» **WHAT THE EXERCISE ASKS**:
Beginning at the line that contains "Given: Build the project with the hammer icon", write out every line down to the end of the records, with both ends kept and nothing added.

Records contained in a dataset
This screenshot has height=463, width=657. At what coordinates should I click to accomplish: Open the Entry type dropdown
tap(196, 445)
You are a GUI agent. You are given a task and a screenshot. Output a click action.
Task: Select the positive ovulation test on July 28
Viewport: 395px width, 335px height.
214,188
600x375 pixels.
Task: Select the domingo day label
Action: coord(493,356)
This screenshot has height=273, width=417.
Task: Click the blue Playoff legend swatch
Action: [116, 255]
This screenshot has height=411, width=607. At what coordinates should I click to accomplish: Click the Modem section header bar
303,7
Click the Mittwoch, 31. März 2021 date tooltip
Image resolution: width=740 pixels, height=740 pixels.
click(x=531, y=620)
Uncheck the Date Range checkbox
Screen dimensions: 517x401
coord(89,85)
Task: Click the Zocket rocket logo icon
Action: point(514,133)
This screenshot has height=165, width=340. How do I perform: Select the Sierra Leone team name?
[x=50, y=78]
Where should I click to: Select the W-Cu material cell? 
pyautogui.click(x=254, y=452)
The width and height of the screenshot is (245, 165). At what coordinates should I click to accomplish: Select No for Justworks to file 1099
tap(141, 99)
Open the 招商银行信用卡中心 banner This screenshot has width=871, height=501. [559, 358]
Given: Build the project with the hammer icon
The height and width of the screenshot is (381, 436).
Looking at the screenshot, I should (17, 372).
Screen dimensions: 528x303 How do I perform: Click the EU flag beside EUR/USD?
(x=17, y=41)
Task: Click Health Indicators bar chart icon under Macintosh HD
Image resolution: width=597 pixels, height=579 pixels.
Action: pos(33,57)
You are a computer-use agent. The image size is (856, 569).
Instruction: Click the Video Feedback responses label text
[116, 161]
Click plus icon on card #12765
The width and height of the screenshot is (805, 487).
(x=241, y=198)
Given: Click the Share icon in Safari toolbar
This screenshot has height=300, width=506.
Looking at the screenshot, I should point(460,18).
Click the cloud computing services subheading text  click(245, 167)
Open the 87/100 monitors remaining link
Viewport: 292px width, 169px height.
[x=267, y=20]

» **TASK RESULT**:
Given: Build the project with the hammer icon
The height and width of the screenshot is (381, 436).
Looking at the screenshot, I should (17, 372).
Screen dimensions: 528x303 How do I perform: Click the EU flag beside EUR/USD?
(x=17, y=41)
Task: Click Health Indicators bar chart icon under Macintosh HD
Image resolution: width=597 pixels, height=579 pixels.
Action: pos(33,57)
You are a computer-use agent. The image size is (856, 569).
Instruction: Click the Video Feedback responses label text
[116, 161]
Click plus icon on card #12765
The width and height of the screenshot is (805, 487).
(x=241, y=198)
Given: Click the Share icon in Safari toolbar
This screenshot has height=300, width=506.
Looking at the screenshot, I should point(460,18).
Click the cloud computing services subheading text  click(245, 167)
Open the 87/100 monitors remaining link
Viewport: 292px width, 169px height.
[x=267, y=20]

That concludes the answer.